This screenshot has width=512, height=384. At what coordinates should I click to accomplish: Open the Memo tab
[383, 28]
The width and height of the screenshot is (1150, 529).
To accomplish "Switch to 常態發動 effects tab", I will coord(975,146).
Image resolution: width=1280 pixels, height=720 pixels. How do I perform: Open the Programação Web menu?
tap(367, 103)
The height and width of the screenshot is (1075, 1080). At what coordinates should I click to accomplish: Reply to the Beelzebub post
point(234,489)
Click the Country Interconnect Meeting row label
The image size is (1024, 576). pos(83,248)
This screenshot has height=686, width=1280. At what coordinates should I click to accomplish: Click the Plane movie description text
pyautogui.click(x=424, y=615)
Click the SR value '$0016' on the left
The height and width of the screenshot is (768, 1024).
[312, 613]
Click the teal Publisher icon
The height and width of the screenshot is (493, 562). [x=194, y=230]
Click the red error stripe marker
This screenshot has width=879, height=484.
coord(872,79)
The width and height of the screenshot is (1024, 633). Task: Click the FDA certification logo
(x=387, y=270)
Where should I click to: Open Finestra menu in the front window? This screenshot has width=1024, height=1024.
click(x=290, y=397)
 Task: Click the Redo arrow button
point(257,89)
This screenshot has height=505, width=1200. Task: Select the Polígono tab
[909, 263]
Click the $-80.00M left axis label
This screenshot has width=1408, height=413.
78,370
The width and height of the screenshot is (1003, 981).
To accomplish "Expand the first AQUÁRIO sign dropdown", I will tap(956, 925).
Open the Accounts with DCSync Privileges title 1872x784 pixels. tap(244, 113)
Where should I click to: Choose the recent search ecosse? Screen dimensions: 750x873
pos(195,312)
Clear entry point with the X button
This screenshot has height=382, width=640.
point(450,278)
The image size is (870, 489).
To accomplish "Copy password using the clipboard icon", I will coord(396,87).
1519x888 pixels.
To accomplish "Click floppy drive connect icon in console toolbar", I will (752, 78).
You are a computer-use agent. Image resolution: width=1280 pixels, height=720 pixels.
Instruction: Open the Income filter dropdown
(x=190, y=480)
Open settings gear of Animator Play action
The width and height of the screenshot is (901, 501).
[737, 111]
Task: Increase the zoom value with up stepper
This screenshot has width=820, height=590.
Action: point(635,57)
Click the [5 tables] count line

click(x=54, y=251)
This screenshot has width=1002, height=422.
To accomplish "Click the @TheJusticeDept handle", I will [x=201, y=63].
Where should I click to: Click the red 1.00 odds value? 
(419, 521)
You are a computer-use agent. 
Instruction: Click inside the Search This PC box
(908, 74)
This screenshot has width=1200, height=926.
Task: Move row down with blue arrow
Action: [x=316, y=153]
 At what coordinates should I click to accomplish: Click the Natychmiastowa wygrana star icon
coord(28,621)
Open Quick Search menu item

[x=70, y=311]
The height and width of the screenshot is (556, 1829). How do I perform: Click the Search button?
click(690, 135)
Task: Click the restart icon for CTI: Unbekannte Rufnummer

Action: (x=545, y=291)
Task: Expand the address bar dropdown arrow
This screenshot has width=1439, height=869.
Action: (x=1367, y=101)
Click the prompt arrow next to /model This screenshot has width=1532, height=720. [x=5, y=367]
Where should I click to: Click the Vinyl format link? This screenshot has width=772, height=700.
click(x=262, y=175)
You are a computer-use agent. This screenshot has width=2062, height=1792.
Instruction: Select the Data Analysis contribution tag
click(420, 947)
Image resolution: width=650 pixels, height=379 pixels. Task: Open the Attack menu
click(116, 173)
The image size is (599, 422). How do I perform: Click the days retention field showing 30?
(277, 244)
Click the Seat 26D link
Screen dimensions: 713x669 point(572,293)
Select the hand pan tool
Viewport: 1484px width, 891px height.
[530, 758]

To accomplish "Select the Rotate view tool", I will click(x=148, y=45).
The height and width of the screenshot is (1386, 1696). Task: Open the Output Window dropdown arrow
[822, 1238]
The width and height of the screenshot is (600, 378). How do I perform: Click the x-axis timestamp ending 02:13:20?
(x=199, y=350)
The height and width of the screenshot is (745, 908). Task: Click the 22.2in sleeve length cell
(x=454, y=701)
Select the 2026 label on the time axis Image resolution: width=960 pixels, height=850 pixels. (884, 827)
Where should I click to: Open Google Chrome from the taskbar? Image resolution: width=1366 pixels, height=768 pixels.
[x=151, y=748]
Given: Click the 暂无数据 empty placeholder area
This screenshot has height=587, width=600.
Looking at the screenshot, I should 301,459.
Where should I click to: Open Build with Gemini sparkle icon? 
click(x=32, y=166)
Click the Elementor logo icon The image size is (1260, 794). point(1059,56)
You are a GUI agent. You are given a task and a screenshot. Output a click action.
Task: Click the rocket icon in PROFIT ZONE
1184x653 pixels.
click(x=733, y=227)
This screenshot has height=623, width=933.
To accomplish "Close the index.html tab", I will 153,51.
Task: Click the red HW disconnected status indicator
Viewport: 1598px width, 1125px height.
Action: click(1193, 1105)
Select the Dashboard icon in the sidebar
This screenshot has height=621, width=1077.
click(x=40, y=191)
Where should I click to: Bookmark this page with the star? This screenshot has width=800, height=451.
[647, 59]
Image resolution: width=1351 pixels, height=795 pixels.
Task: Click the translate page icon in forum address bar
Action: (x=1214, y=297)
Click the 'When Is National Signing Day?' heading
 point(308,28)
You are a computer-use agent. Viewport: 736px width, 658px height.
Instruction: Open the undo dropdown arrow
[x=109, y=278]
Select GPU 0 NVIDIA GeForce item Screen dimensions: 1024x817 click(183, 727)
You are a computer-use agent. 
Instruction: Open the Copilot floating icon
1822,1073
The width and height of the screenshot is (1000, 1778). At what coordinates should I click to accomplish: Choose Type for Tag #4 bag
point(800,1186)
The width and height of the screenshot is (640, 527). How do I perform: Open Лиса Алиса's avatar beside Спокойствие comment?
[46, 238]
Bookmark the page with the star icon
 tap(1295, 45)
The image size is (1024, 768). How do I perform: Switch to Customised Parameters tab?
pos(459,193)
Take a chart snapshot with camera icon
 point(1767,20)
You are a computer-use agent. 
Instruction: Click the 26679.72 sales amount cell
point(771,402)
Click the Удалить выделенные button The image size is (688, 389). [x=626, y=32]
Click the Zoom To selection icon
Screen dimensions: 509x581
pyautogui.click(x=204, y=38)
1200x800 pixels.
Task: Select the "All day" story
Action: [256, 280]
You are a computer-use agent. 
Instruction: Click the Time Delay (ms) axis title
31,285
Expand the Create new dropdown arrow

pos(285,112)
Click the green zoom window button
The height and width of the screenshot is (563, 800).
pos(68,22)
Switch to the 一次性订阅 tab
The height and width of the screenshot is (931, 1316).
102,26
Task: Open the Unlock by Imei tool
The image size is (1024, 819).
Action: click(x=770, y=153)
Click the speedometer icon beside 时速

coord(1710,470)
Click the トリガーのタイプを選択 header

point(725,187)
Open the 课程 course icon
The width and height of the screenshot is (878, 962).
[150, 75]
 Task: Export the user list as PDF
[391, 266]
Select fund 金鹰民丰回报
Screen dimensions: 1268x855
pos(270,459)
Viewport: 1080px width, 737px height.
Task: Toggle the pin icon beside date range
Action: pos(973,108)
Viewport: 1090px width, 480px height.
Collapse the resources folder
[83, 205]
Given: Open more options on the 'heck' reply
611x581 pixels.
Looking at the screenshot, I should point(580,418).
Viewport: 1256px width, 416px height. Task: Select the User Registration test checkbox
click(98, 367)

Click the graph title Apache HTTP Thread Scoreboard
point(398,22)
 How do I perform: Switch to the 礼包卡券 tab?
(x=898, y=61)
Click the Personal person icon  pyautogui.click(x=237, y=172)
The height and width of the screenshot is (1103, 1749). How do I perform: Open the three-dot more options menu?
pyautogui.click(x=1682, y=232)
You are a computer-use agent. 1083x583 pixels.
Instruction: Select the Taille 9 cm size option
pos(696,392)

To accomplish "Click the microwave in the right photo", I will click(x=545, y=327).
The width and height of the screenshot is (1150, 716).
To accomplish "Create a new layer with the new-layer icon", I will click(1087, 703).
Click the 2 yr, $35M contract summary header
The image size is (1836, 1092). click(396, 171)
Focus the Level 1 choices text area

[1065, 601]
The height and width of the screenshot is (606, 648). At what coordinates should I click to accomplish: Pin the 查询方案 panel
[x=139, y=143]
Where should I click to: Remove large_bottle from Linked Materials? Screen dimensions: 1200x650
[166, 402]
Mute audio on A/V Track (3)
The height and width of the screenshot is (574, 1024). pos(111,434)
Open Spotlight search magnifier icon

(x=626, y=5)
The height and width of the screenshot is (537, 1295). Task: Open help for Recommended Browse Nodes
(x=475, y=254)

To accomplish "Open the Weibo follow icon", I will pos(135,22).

━━━━━━━━

### What is needed
The first line of the records and every line down to the line with "1519x888 pixels." must be quoted exactly; leave out all else.

### Answer to the exercise
This screenshot has width=512, height=384. At what coordinates should I click to accomplish: Open the Memo tab
[383, 28]
The width and height of the screenshot is (1150, 529).
To accomplish "Switch to 常態發動 effects tab", I will coord(975,146).
Image resolution: width=1280 pixels, height=720 pixels. How do I perform: Open the Programação Web menu?
tap(367, 103)
The height and width of the screenshot is (1075, 1080). At what coordinates should I click to accomplish: Reply to the Beelzebub post
point(234,489)
Click the Country Interconnect Meeting row label
The image size is (1024, 576). pos(83,248)
This screenshot has height=686, width=1280. At what coordinates should I click to accomplish: Click the Plane movie description text
pyautogui.click(x=424, y=615)
Click the SR value '$0016' on the left
The height and width of the screenshot is (768, 1024).
[312, 613]
Click the teal Publisher icon
The height and width of the screenshot is (493, 562). [x=194, y=230]
Click the red error stripe marker
This screenshot has width=879, height=484.
coord(872,79)
The width and height of the screenshot is (1024, 633). Task: Click the FDA certification logo
(x=387, y=270)
Where should I click to: Open Finestra menu in the front window? This screenshot has width=1024, height=1024.
click(x=290, y=397)
 Task: Click the Redo arrow button
point(257,89)
This screenshot has height=505, width=1200. Task: Select the Polígono tab
[909, 263]
Click the $-80.00M left axis label
This screenshot has width=1408, height=413.
78,370
The width and height of the screenshot is (1003, 981).
To accomplish "Expand the first AQUÁRIO sign dropdown", I will tap(956, 925).
Open the Accounts with DCSync Privileges title 1872x784 pixels. tap(244, 113)
Where should I click to: Choose the recent search ecosse? Screen dimensions: 750x873
pos(195,312)
Clear entry point with the X button
This screenshot has height=382, width=640.
point(450,278)
The image size is (870, 489).
To accomplish "Copy password using the clipboard icon", I will coord(396,87).
1519x888 pixels.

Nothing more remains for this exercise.